Tagging and waiting for success works safely only on per-warp basis, when each warp governs its own shared memory range. Shared memory tagging and update is split up into multiple GPU instructions, so generally speaking it’s not atomic. But since threads in a warp always execute the same instruction, the trick works within warps.
I was trying a very simple example considering that in a block at a time only one warp is active. Which means at a time only 32 threads are working in parallel. I have a input data stream of 64 elements all holding the value zero. My kernel has a single block with 64 threads. In the kernel each thread operates on a single element (ie thread 0 will use element 0 and thread 63 will use element 63 of the input array).
In the kernel I declare a single histogram array in shared memory as
shared unsigned int histos[BIN_COUNT][WARP_SIZE] (ie histos) which means that in a warp each thread has its own histogram. The same histogram array can be used for the next warp (second warp) as it is scheduled after the first warp.

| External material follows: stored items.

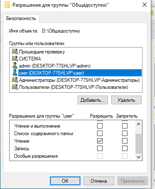Click scroll down arrow in permissions list
Image resolution: width=155 pixels, height=189 pixels.
click(x=138, y=157)
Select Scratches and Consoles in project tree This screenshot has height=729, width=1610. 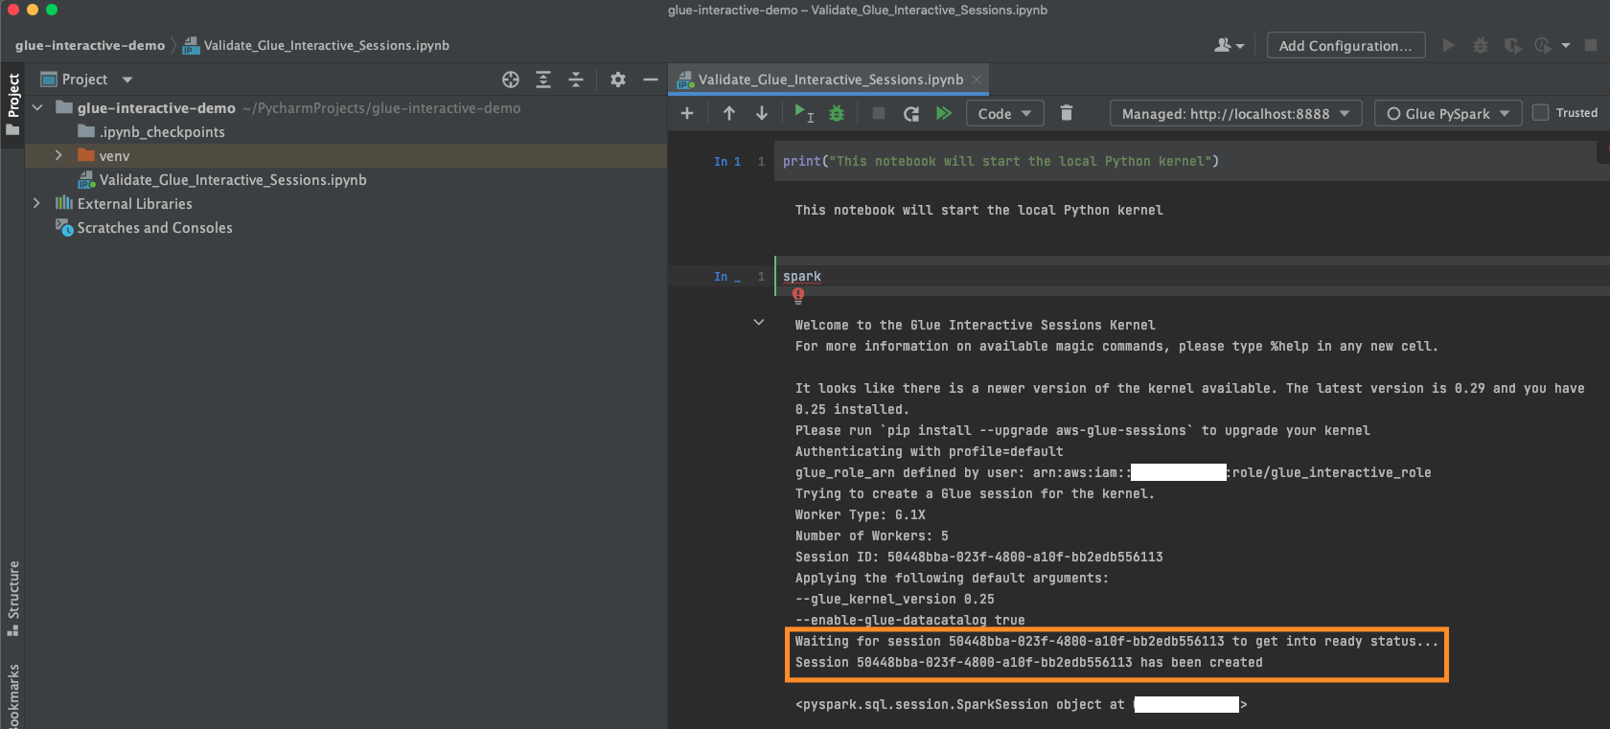coord(154,228)
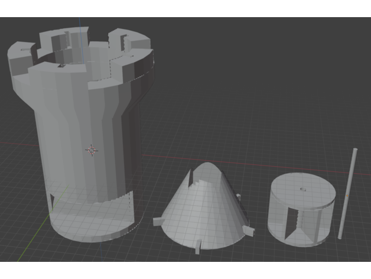Click the cone's left side tab
This screenshot has height=279, width=371.
tap(158, 220)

In this case tagging is not needed as there should be no memory writes to the same location as each thread in a warp has its own histogram and two warps do not execute at the same time. If my assumptions are correct then when I sum all the rows of histos[BIN_COUNT][WARP_SIZE] to form the global histogram then the bin 0 should hold the value 64 but it does not. In fact it holds the value 32 which means that only one warp succeeded. Is that possible as only one warp executes at a time.